(Element lookup lines)
++++++

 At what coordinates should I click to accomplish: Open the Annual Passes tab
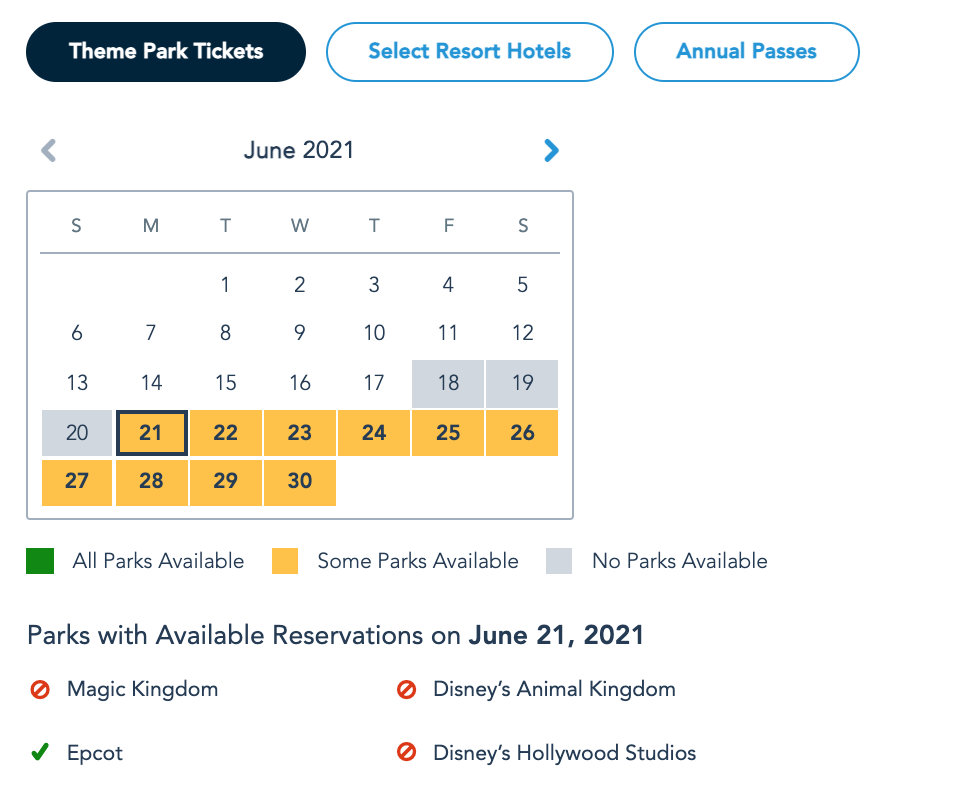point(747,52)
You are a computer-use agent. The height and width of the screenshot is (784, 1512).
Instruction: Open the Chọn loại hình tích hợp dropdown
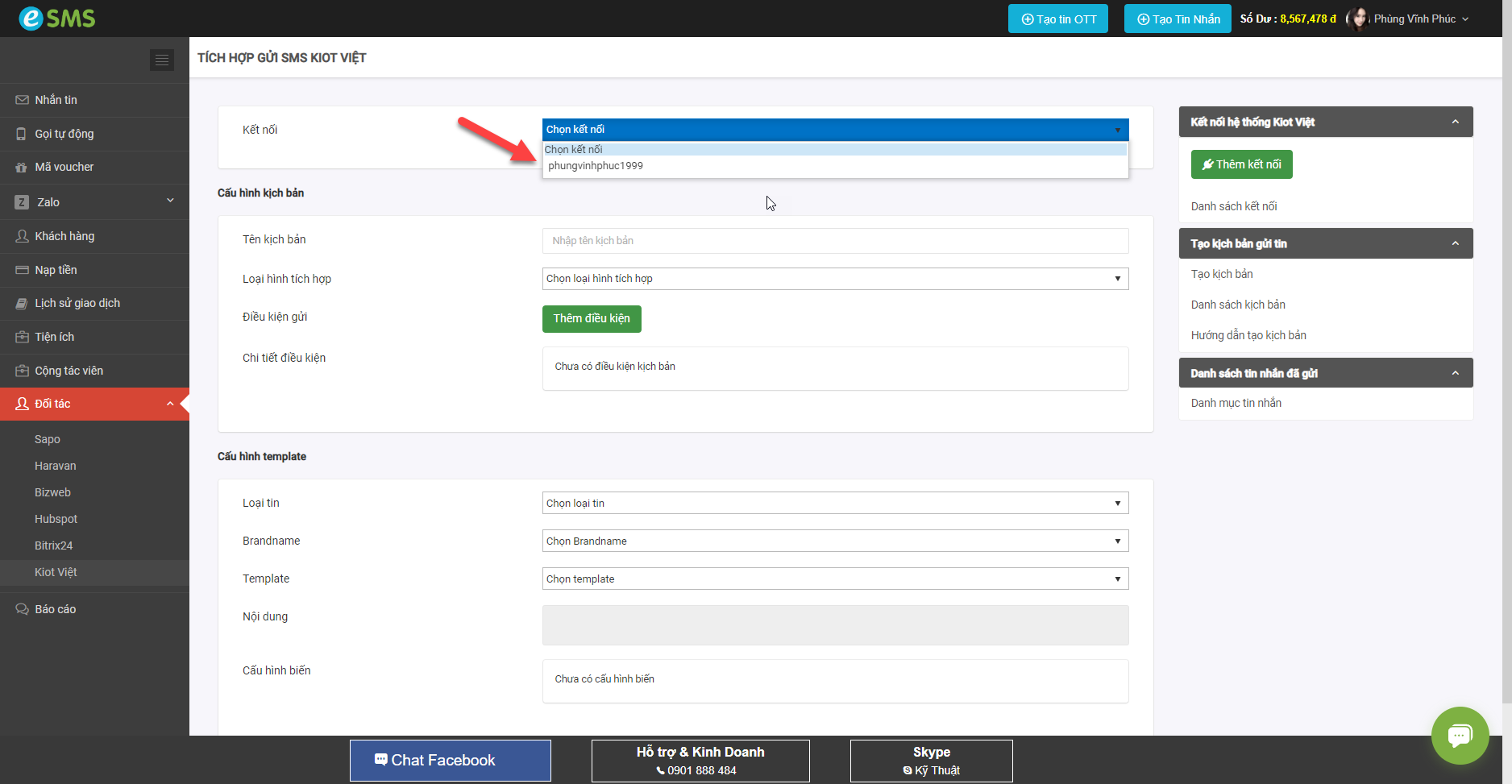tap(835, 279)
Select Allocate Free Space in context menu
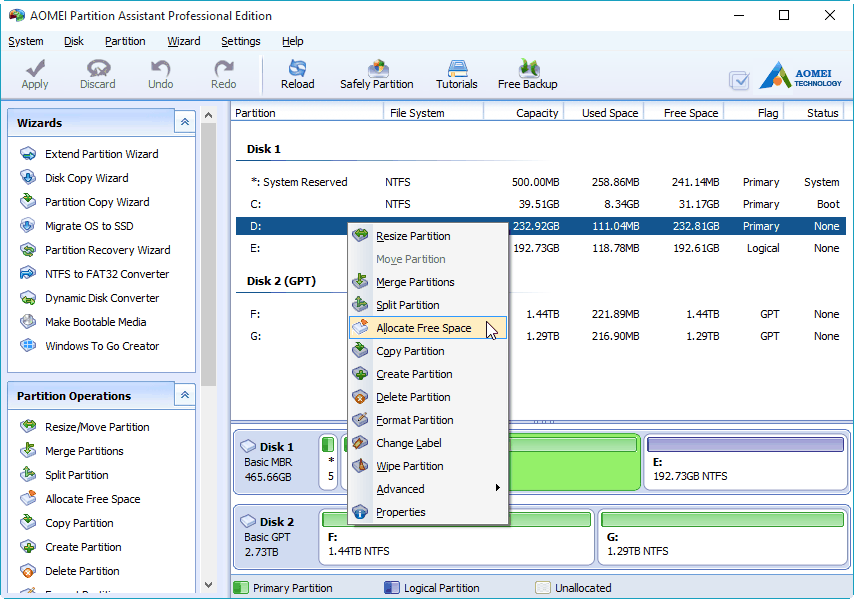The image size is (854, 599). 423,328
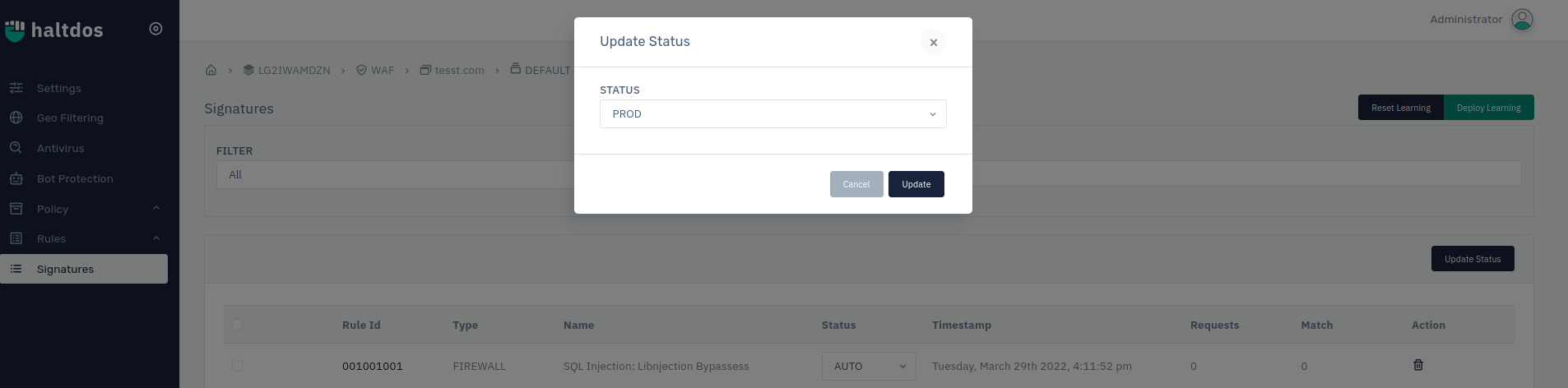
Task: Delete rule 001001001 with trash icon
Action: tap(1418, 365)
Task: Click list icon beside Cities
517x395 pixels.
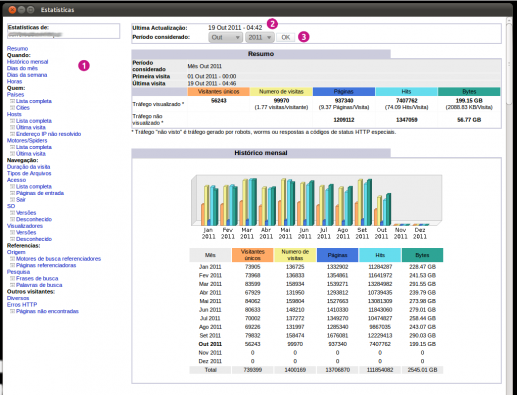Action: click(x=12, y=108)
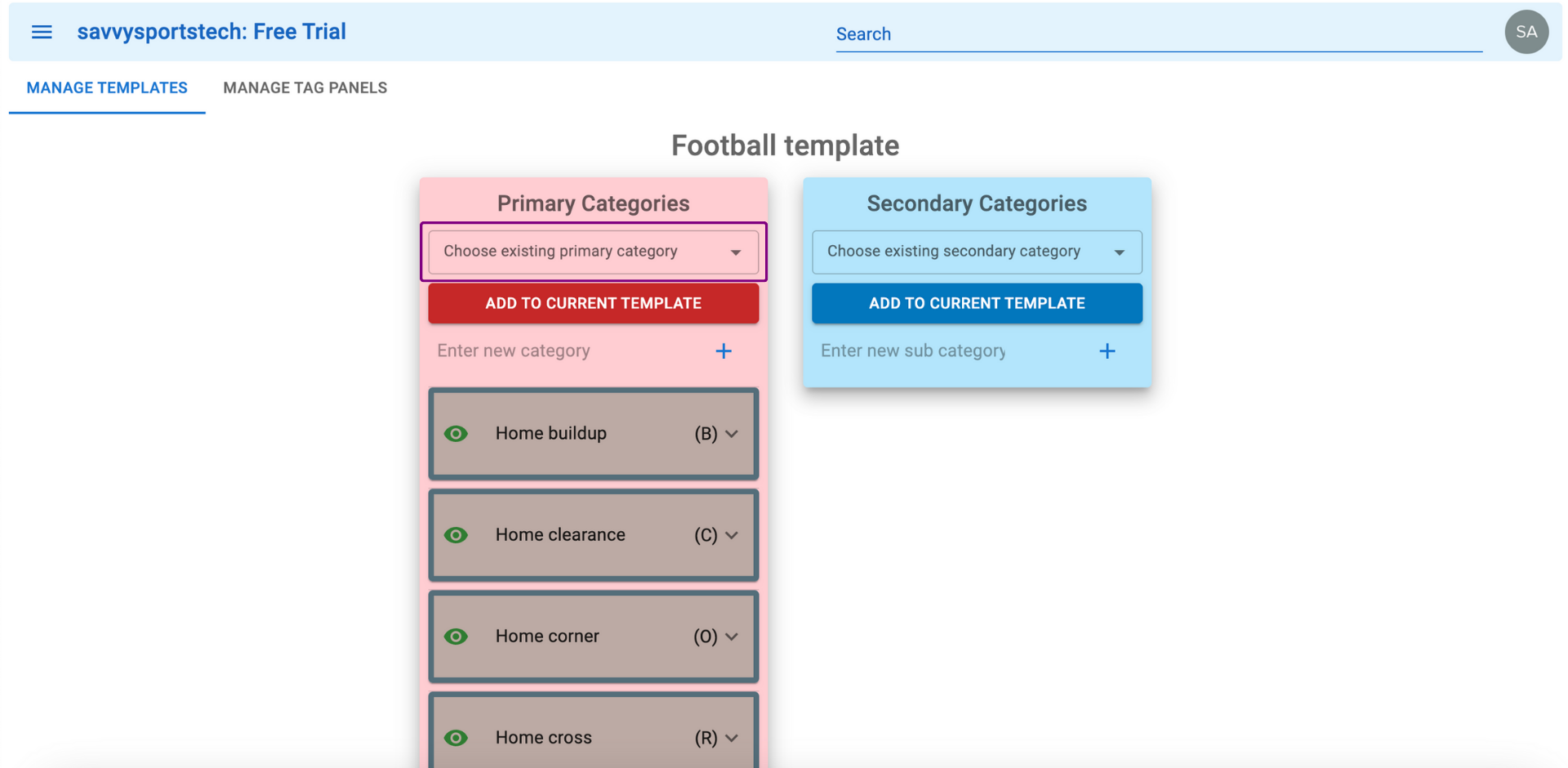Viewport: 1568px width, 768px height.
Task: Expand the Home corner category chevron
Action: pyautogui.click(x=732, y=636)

++++++

▶ [What is expected]: Put the lines above, from the line containing "Task: Click list icon beside Cities" through the end, into a Markdown table with the columns Position and Text, skipping blank lines and leaving out the pictures.

▶ [Output below]:
| Position | Text |
|---|---|
| 1 | Task: Click list icon beside Cities |
| 2 | 517x395 pixels. |
| 3 | Action: click(x=12, y=108) |
| 4 | Viewport: 1568px width, 768px height. |
| 5 | Task: Expand the Home corner category chevron |
| 6 | Action: pyautogui.click(x=732, y=636) |